# Exercise details
Write out exactly, excluding pictures, the lines from the one containing "This screenshot has width=1843, height=927." through the end of the data, both included.

Items listed in a dataset:
========

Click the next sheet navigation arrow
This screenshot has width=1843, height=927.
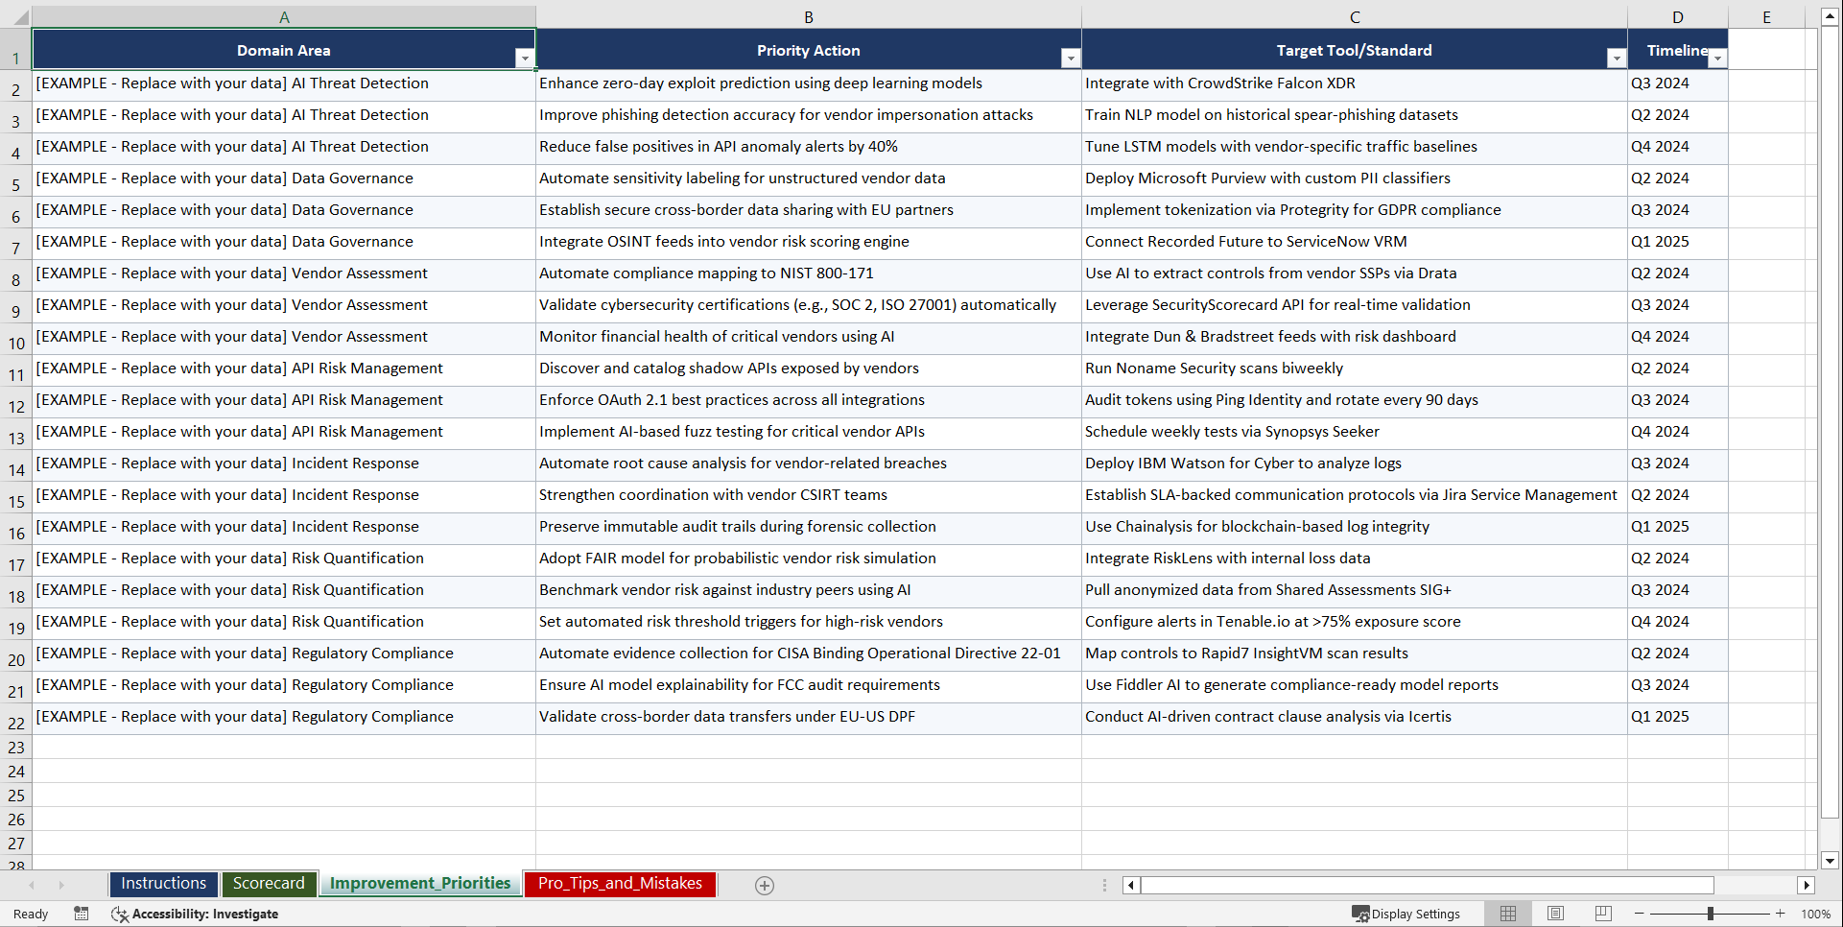(61, 885)
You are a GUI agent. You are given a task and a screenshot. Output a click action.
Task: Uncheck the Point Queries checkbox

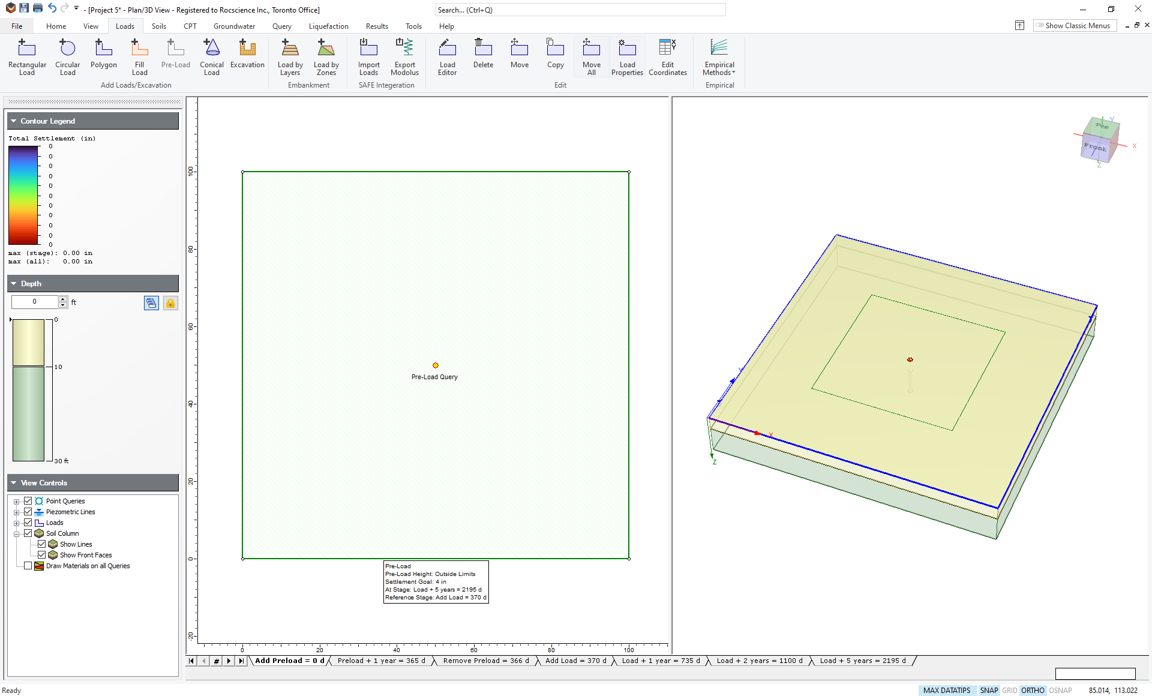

========

# Answer
This screenshot has width=1843, height=927.
(61, 885)
You are a GUI agent. You are given a task and a screenshot. Output a click action.
Task: Uncheck the Point Queries checkbox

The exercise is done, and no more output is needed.